• Problem description
Nothing but the lines below between the line holding "This screenshot has height=432, width=514." and the line holding "Click 修改密码 button", inclusive, should appear in the answer, each set down exactly.

===== Study material =====

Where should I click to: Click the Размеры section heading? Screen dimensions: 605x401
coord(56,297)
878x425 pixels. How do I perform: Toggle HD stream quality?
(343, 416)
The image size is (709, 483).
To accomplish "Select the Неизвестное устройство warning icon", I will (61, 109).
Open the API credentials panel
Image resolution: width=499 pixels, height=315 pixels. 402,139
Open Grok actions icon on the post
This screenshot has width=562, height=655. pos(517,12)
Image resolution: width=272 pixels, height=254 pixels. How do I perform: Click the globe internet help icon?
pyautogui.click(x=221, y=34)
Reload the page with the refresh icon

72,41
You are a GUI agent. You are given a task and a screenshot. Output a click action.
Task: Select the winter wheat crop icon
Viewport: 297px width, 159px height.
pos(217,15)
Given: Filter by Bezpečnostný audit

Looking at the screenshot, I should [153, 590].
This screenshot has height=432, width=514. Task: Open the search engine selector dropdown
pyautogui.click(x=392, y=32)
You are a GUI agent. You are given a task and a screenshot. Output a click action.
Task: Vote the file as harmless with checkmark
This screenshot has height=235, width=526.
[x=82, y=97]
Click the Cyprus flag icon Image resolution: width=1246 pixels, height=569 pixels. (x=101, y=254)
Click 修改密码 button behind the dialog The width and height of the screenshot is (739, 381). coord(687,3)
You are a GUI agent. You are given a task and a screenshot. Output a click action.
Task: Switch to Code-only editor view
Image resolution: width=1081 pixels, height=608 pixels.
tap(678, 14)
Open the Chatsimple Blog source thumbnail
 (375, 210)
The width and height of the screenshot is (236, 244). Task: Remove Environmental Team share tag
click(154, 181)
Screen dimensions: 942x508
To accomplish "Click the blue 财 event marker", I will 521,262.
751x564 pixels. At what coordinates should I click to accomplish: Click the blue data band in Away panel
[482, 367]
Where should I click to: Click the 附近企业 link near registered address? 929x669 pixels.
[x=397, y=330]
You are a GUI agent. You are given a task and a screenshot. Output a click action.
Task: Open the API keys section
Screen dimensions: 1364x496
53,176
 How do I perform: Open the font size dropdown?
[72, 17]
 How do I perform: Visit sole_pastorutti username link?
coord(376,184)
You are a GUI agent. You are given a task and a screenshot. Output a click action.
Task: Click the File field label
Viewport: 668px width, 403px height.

=====

• Answer
This screenshot has height=432, width=514. Task: Open the search engine selector dropdown
pyautogui.click(x=392, y=32)
You are a GUI agent. You are given a task and a screenshot. Output a click action.
Task: Vote the file as harmless with checkmark
This screenshot has height=235, width=526.
[x=82, y=97]
Click the Cyprus flag icon Image resolution: width=1246 pixels, height=569 pixels. (x=101, y=254)
Click 修改密码 button behind the dialog The width and height of the screenshot is (739, 381). coord(687,3)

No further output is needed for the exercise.